- _What to work on_: Return the lines from the start of the data through the line with "Click the Overview". Include both of those lines and no others.

======

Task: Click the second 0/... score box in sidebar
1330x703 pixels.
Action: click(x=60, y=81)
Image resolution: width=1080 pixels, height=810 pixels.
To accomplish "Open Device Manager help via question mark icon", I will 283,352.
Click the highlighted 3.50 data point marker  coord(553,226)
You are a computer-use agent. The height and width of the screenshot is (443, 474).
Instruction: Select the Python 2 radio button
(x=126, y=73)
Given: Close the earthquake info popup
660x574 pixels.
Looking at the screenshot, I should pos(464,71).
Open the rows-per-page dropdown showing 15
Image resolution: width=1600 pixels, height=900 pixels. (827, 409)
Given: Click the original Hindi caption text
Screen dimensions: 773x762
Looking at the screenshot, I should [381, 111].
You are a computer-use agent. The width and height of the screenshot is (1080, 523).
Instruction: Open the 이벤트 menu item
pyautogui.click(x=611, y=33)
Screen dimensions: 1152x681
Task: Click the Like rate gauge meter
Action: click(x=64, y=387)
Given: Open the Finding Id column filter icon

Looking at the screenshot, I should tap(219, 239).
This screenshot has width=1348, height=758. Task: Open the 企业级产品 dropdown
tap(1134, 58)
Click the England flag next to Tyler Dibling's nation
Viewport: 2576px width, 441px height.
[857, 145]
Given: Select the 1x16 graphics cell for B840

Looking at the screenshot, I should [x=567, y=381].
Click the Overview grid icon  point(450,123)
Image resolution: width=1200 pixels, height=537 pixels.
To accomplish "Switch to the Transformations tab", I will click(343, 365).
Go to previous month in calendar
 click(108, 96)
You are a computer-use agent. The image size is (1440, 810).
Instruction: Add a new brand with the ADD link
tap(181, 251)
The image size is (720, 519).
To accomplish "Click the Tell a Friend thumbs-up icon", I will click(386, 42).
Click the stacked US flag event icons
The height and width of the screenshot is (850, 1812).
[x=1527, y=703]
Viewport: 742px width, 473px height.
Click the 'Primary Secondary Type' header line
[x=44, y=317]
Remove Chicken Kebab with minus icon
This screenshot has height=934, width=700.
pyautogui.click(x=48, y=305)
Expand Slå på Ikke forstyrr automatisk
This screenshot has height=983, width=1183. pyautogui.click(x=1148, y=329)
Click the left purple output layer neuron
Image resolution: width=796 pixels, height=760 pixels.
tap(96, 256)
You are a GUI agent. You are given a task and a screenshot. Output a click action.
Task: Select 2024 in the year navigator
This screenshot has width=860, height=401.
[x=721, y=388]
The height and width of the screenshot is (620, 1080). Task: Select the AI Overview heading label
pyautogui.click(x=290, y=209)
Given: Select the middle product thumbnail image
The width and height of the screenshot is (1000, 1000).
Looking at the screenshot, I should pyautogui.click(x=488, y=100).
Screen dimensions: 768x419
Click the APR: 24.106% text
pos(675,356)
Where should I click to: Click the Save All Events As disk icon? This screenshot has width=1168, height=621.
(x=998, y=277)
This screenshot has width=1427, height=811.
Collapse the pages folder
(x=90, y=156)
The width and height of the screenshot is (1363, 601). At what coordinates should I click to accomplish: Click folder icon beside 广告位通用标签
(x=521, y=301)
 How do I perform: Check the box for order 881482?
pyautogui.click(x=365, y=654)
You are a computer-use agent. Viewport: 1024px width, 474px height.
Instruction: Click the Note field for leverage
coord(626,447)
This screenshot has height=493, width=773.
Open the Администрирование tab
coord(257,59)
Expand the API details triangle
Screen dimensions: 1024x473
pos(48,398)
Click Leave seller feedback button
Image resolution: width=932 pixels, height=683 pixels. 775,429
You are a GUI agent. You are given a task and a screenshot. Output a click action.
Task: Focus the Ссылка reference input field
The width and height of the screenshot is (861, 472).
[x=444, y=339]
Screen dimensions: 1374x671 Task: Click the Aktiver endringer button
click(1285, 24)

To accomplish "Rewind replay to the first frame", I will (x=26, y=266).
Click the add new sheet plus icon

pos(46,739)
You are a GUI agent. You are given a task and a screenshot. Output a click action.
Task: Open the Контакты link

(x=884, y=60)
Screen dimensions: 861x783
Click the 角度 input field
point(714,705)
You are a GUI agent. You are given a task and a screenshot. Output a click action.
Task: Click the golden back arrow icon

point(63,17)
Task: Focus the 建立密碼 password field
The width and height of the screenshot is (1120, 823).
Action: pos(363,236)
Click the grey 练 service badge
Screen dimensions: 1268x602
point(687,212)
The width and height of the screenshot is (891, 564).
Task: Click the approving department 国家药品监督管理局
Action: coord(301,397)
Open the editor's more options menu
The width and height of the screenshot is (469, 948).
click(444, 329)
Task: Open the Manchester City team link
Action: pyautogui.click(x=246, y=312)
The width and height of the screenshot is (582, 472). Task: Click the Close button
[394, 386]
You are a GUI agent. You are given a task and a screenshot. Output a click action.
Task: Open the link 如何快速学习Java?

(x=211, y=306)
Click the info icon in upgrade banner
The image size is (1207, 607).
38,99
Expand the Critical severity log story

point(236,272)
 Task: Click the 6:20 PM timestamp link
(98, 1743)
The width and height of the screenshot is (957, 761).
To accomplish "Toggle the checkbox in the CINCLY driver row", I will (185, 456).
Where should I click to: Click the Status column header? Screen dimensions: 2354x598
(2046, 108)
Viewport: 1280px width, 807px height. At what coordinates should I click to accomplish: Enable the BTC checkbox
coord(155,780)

======

- _Output of the exercise_:
Task: Click the second 0/... score box in sidebar
1330x703 pixels.
Action: click(x=60, y=81)
Image resolution: width=1080 pixels, height=810 pixels.
To accomplish "Open Device Manager help via question mark icon", I will 283,352.
Click the highlighted 3.50 data point marker  coord(553,226)
You are a computer-use agent. The height and width of the screenshot is (443, 474).
Instruction: Select the Python 2 radio button
(x=126, y=73)
Given: Close the earthquake info popup
660x574 pixels.
Looking at the screenshot, I should pos(464,71).
Open the rows-per-page dropdown showing 15
Image resolution: width=1600 pixels, height=900 pixels. (827, 409)
Given: Click the original Hindi caption text
Screen dimensions: 773x762
Looking at the screenshot, I should [381, 111].
You are a computer-use agent. The width and height of the screenshot is (1080, 523).
Instruction: Open the 이벤트 menu item
pyautogui.click(x=611, y=33)
Screen dimensions: 1152x681
Task: Click the Like rate gauge meter
Action: click(x=64, y=387)
Given: Open the Finding Id column filter icon

Looking at the screenshot, I should tap(219, 239).
This screenshot has width=1348, height=758. Task: Open the 企业级产品 dropdown
tap(1134, 58)
Click the England flag next to Tyler Dibling's nation
Viewport: 2576px width, 441px height.
[857, 145]
Given: Select the 1x16 graphics cell for B840

Looking at the screenshot, I should [x=567, y=381].
Click the Overview grid icon  point(450,123)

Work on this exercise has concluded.